Revue ‘Britney vs Spears’: quand l’intervention est le problème

Si les créateurs de «Britney contre Spears” pourraient ajouter une mise à jour de plus à la fin de la longue analyse du texte du documentaire sur les développements après l’achèvement du film, ils auraient du nouveau matériel. Mercredi, un juge a accepté la suspension du père de la pop star, James P. Spears, en tant que conservateur.

Si vous avez réussi à ignorer l’histoire de la tutelle et du mouvement de solidarité #freebritney, le documentaire de la réalisatrice Erin Lee Carr peut servir d’amorce opportune mais vexante. La tutelle, un arrangement juridique qui donnait au père de la star et à d’autres une sorte de tutelle absolue sur elle – a été mise en place il y a 13 ans. À l’époque, c’était temporaire. Le phénomène de la musique pop a maintenant 39 ans. En été, la bataille sur la situation a atteint la vitesse de distorsion.

« Britney vs Spears » établit rapidement l’ampleur de la portée de l’interprète avec des images de concerts bondés et de fans ravis (tant d’adolescentes hurlantes), et des extraits de ses clips, y compris celui qui l’a mise sur la carte : « … Bébé encore une fois” (1998), dans lequel elle apparaît célèbre en tenue d’écolière.

S’appuyant sur de nombreuses séquences de ramassage – certaines provenant de la couverture médiatique, d’autres apparemment de paparazzi traqués – « Britney vs Spears » peut être vertigineux et consternant. Le plus souvent, le documentaire fournit un bon exemple de ce que cela doit être d’être une célébrité entourée d’intimes dont les agendas semblent au mieux obscurs. Tout au long, le spectateur doit tenir compte d’une bonne dose de suspicion. Quelles déclarations sont exactes ? Lesquels sont biaisés ? Quand sont-ils tous les deux ? Pourquoi cette personne a-t-elle accepté un entretien ?
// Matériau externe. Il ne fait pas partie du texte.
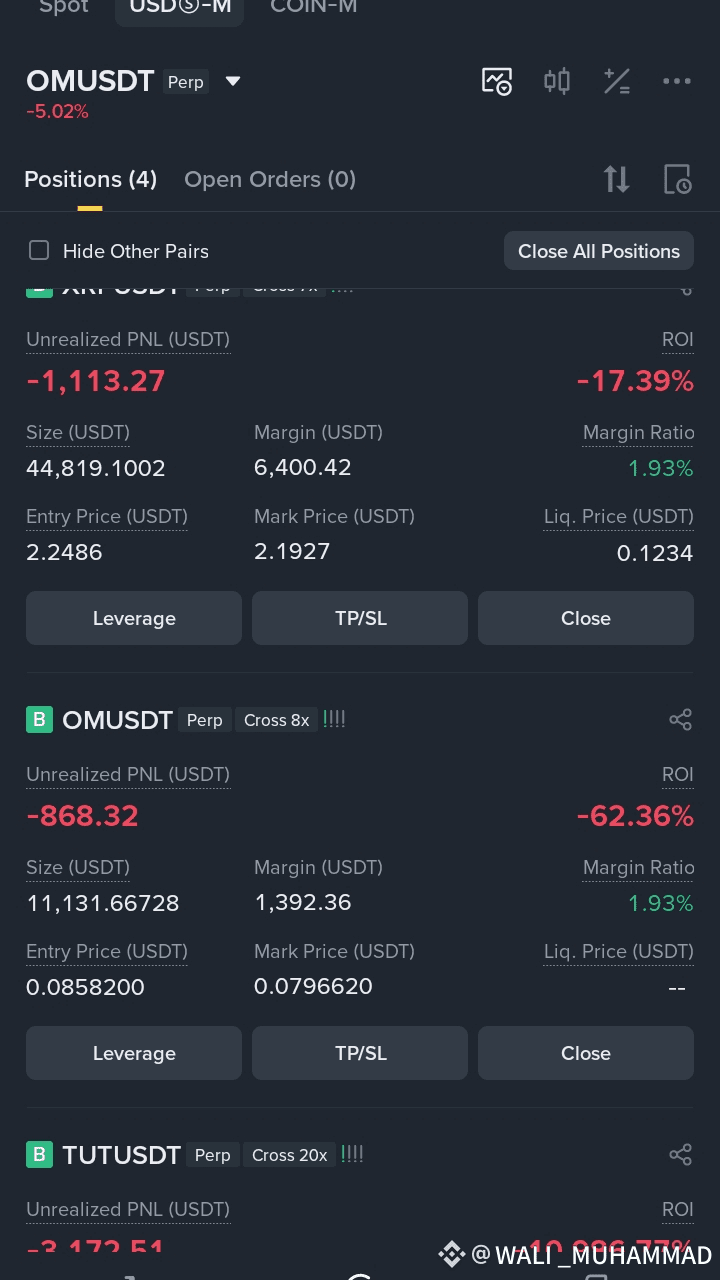Enable the Hide Other Pairs checkbox
720x1280 pixels.
tap(39, 250)
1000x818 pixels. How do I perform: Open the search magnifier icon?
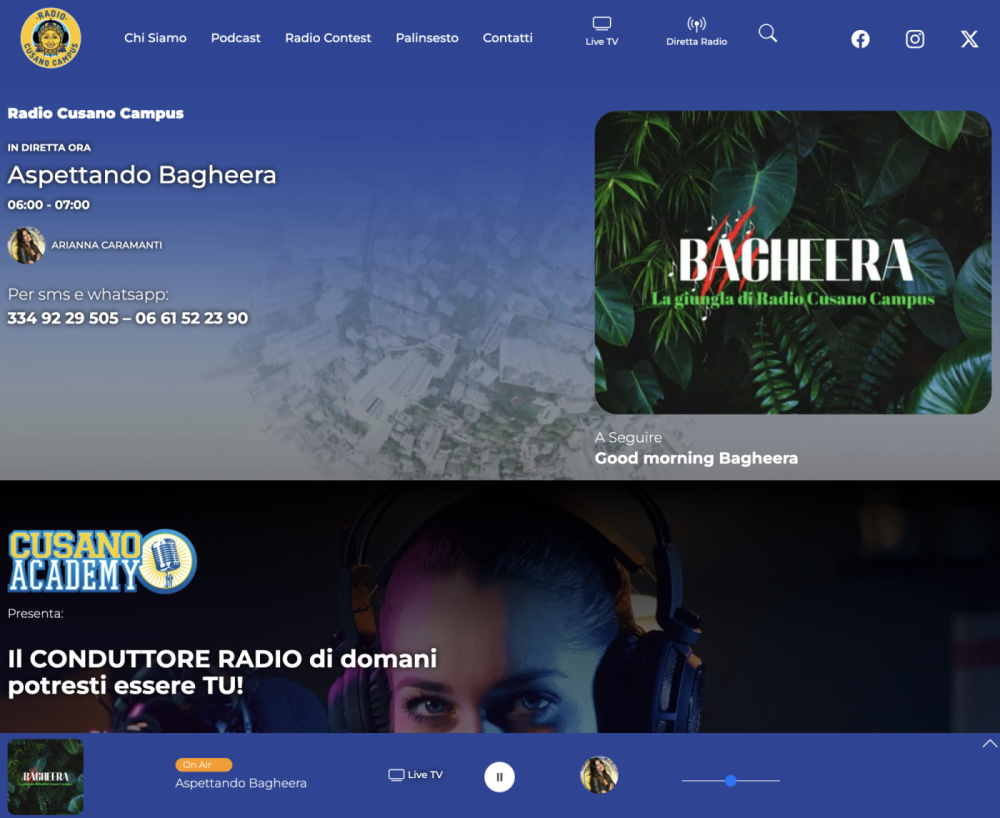(x=767, y=33)
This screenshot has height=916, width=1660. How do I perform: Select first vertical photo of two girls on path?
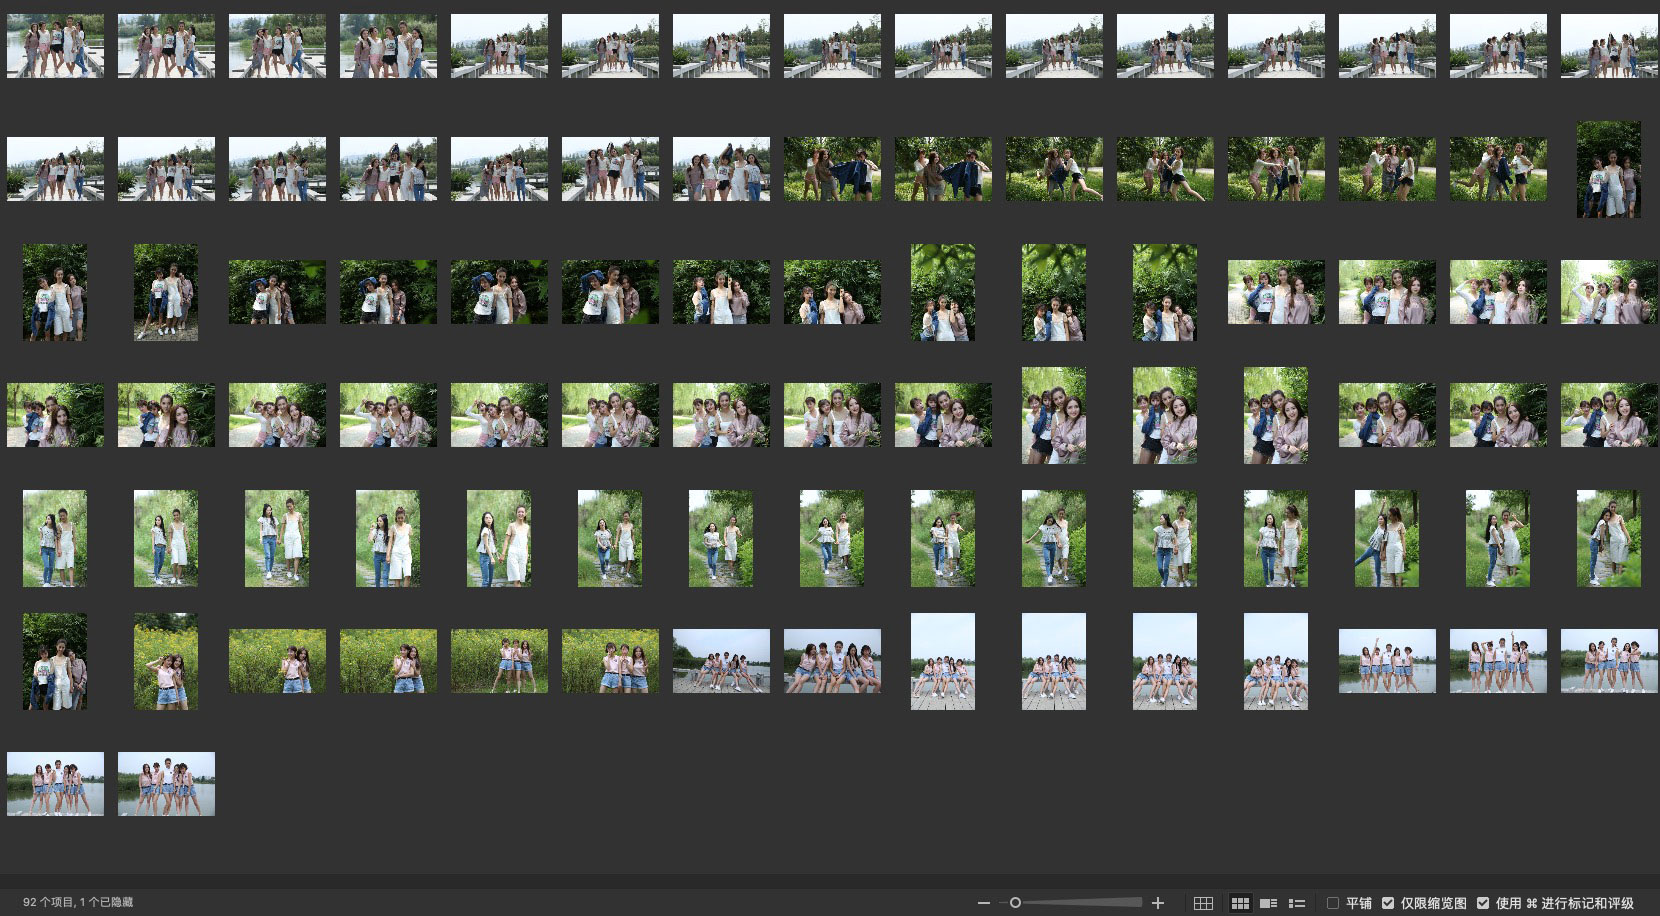(55, 538)
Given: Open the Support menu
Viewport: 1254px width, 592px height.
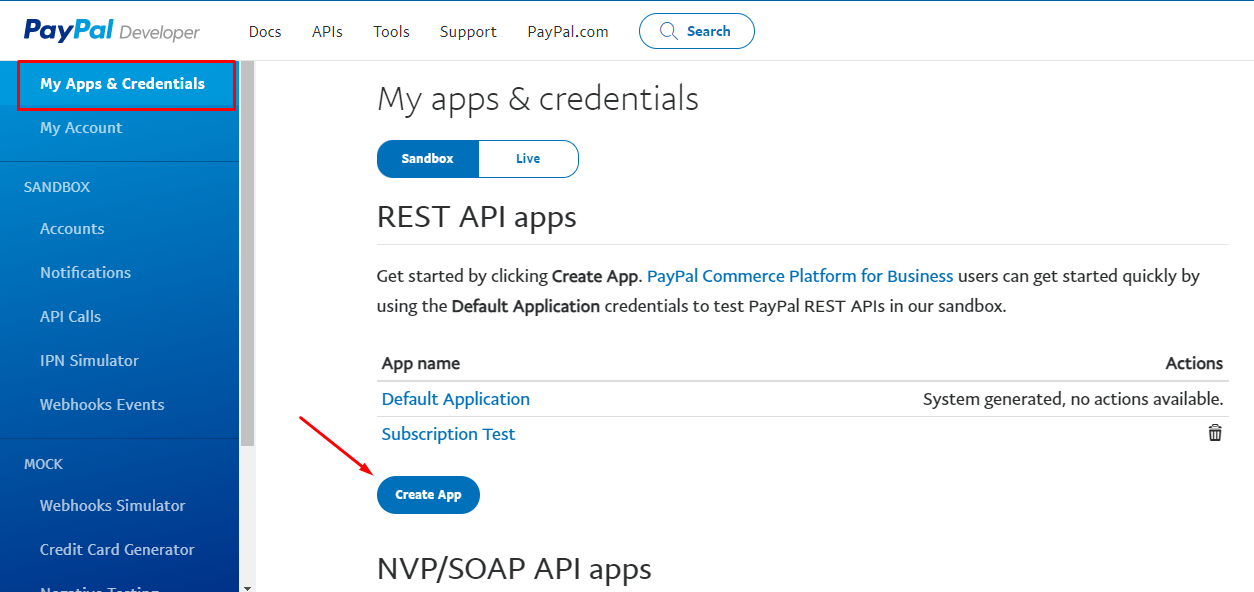Looking at the screenshot, I should click(x=468, y=32).
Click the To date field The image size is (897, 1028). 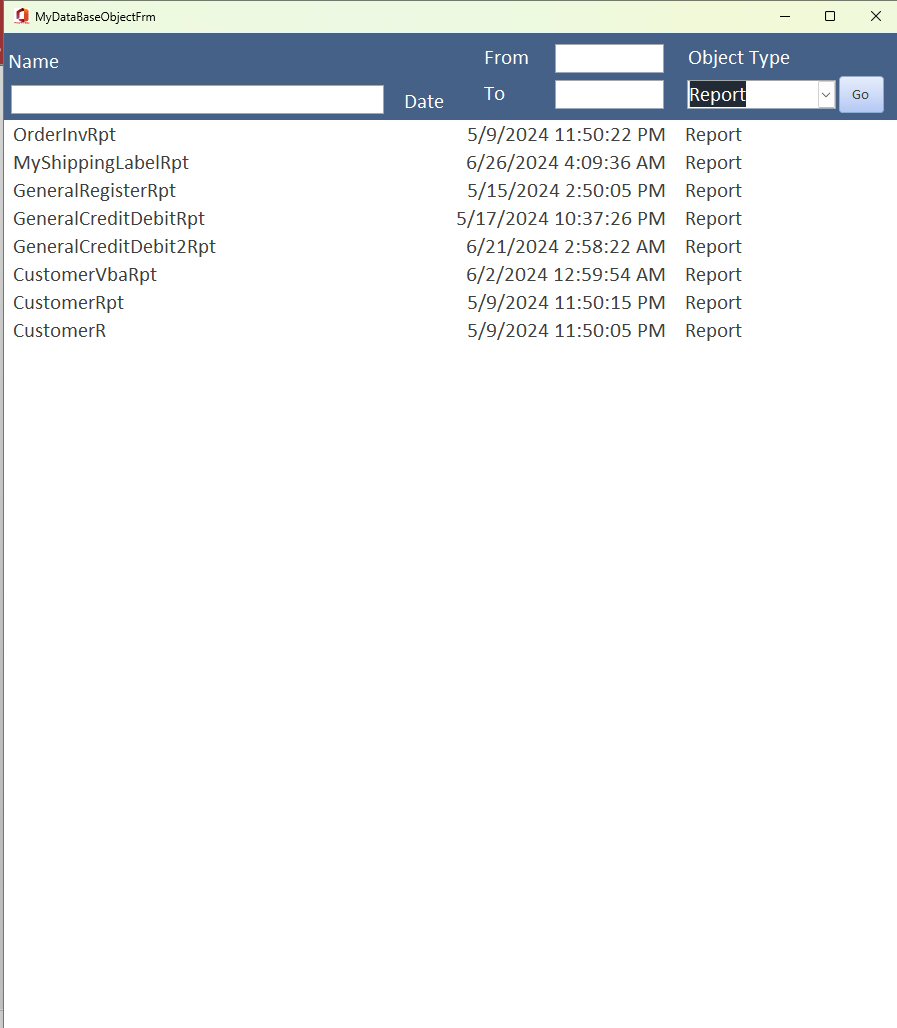[x=609, y=94]
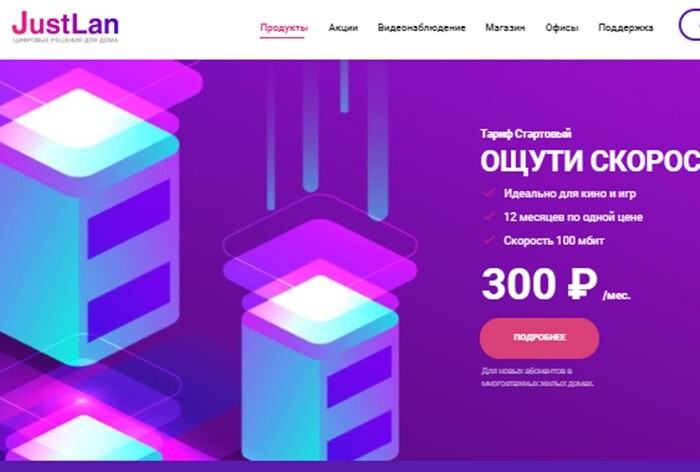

Parmi ceux qui parlent au nom de Spears, mais qui ont également leur propre relation avec sa renommée et sa richesse, il y a son ancien manager et ami Sam Lutfi, qui a une cote élevée sur l’échelle des ick, et un ex-petit ami Adnan Ghalib, qui a rencontré Spears quand il faisait partie de la meute de paparazzi qui la poursuivaient. Même le superfan Jordan Miller, qui a aidé à lancer le mouvement #freebritney, semble un peu trop excité pour sa renommée adjacente.

Une exception bienvenue pour les personnes interrogées iffier est Tony Chicotel, avocat et expert en droits de soins de longue durée et en droit californien. Les cinéastes font appel à lui pour les aider à naviguer dans les tenants et les aboutissants de la tutelle. Tout comme la tutelle, le rôle de conservateur nommé par le tribunal existe pour protéger les personnes qui ne sont pas capables – physiquement, mentalement – ​​de prendre des décisions. (La comédie récente « Je me soucie beaucoup » fait un jeu sombre du potentiel d’abus, avec Rosamund Pike jouant un conservateur nommé par le tribunal qui s’en prenait aux personnes âgées.)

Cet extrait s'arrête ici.